Gloria stiffened. All the muscles in her body went rigid. Tight. "He's not my boyfriend," she said. Nausea returned with a vengeance, and her heart began to thump heavily in her chest, each beat hollow with dread. "Hop's just a friend." 

"Ah, my apologies, then," Elliott said with a sweet smile. "I'd heard you were dating the young professor's assistant, but really, of all people, I should know to take what I read in magazines with a heap of salt." 

Gloria forced a smile. The polite breath of laughter she tried to give died on her lips. "Those magazines have… never been right." 

"Well, since I've received information directly from the source, I'll be sure to tell our writers to stop publishing nonsense rumours about you two," Elliott said.

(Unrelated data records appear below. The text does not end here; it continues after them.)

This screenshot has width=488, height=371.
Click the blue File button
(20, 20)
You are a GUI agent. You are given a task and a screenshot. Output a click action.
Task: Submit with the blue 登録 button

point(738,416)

"I'd really appreciate that, thank you." His assurance lifted a weight from the pit of her stomach. "It was nice meeting you, Elliott," Gloria said, giving him a grateful nod. 

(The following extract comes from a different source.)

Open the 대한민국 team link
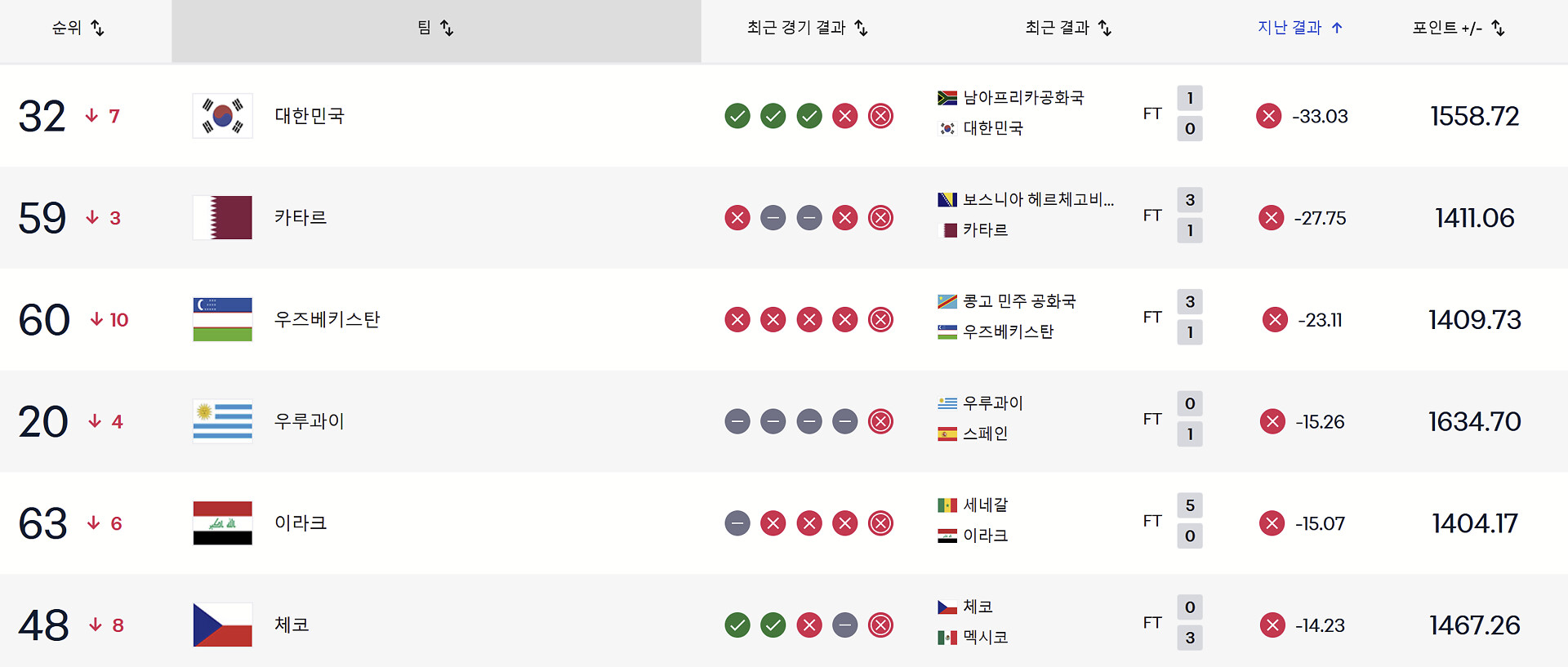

"As it was meeting you." Elliott flashed a charming smile, and said with a wink, "I'll have to ask you for a dance later, if your date doesn't mind me monopolizing a bit more of your time." 

She shot a glance over her shoulder. Hop turned away unsubtly, but she caught Leon's eyes. His expression was unreadable, almost stern, but when their eyes met, it vanished beneath his smile. The look on Leon's face had lasted but a moment, and it still managed to disconcert her as she headed back to them. His attention remained on Elliott for a while longer. 

"Who was that?" Hop asked, eyeing Gloria's empty glass. "You didn't get me one?" 

"Sorry." She shrugged. "Elliott offered it to me, and he only had one." 

"Elliott Murdoch," Leon said. His smile had faded, leaving his gaze distant. 

"Wait, that was Elliott Murdoch?!" Sonia gasped. "As in, heir to the Murdoch empire? Son of Richard Murdoch, the wealthiest man in Galar? _That_ Elliott Murdoch?!" 

Gloria shrunk, her grip tightening around her glass. With Hop, Sonia and Leon staring at her, it was like she was being interrogated, forced under a spotlight. 

"I think so…?" Gloria said meekly. "Is he that well known?" 

"Of course he is!" Sonia gaped at her. "Don't tell me you didn't know who he was?" 

"He has a certain… reputation," Leon said slowly, pausing as though he was mulling over his words. 

"What did he say?" Sonia asked. Her eyes sparkled with interest. "What did you talk about? Anything interesting? He offered you a drink- did he ask you to dance?" 

"Um, we just introduced ourselves," Gloria said. "We didn't talk for that long." 

Sonia sighed, deflating. "Aw, too bad. These functions get boring and tedious real quick without anything interesting to talk about." She took a long sip of her wine, and hooked her arm around Leon's, leaning against him slightly. He smiled at her warmly. "And the only thing interesting around here are the people, most of which I'd never see in person if not for Leon." 

"So you've become a gossip," Hop huffed. "Never thought you had it in you, Sonia." 

"That's Professor Sonia to you!" She rested her head against Leon's shoulder, peering at Hop with one eye open. "You might not be wearing your lab coat, but you're still my assistant! Don't make me fire you for insubordination!" Her lips, shiny with a coat of crimson lipstick, pursed into a pout. 

Hop recoiled in shock, while Leon chuckled. 

"Don't mind her," Leon said, his affection clear in his voice, "she gets a bit testy when she's had wine." 

Gloria looked away. Their casual display of affection, the tenderness in Leon's eyes, made her chest tighten. She swallowed as a vice constricted around her throat. The conversation before her became a blur of noise, her concentration fading, and her gaze drifted past Sonia to the people standing on the opposition side of the room. 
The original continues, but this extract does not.